Thursday, January 9, 2014
Charles J. Chic -- Rubber Death Mask
The Philadelphia-born Chic (real name Schick) came to Los Angeles in his youth, attended the University of Southern California, and began his motion picture career in 1918 as a prop boy at Universal. Serving his film apprenticeship as an assistant director under William Duncan and W. S. Van Dyke, he moved to Metro-Goldwyn-Mayer in 1927 and by 1938 had worked his way up the studio ladder to become a $1,000 a week production manager. Although active in his work, the 48 year old had recently worried over his poor health. On April 26, 1941, Chic's Japanese servant girl found a brief note addressed to her after arriving at her employer's Beverly Hills home at 151 1/2 Bedford Drive.
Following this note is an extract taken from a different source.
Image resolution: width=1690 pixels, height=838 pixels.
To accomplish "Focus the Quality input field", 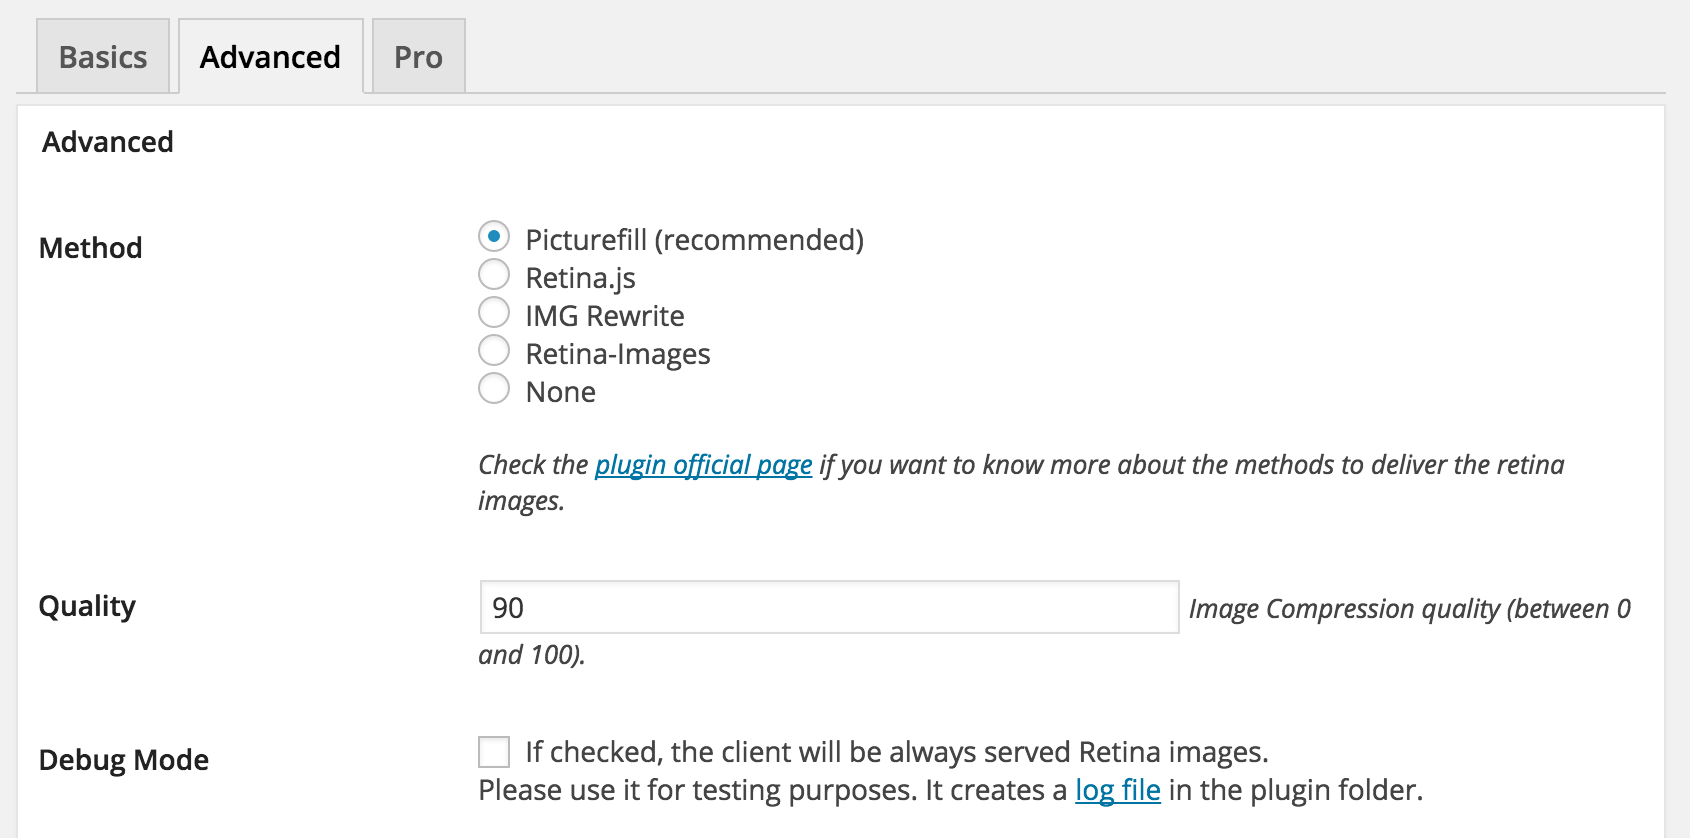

It read: "I have killed myself. First call Helen Lawson [his secretary]. If you can't get her call Rachel Chic [his ex-wife]. I thought that the garage would be too noisy, so I'm near the lot in Beverlywood." Police found the production manager's body under his limousine at a dead-end road at South Beverly Drive and Oakmore Street in Beverly Hills. Chic has fashioned a death mask out of a rubber hot water bottle by slashing its bottom and stretching the opening tightly over his face. Next, he fitted the funnel end of the container over the car's exhaust pipe after starting the motor.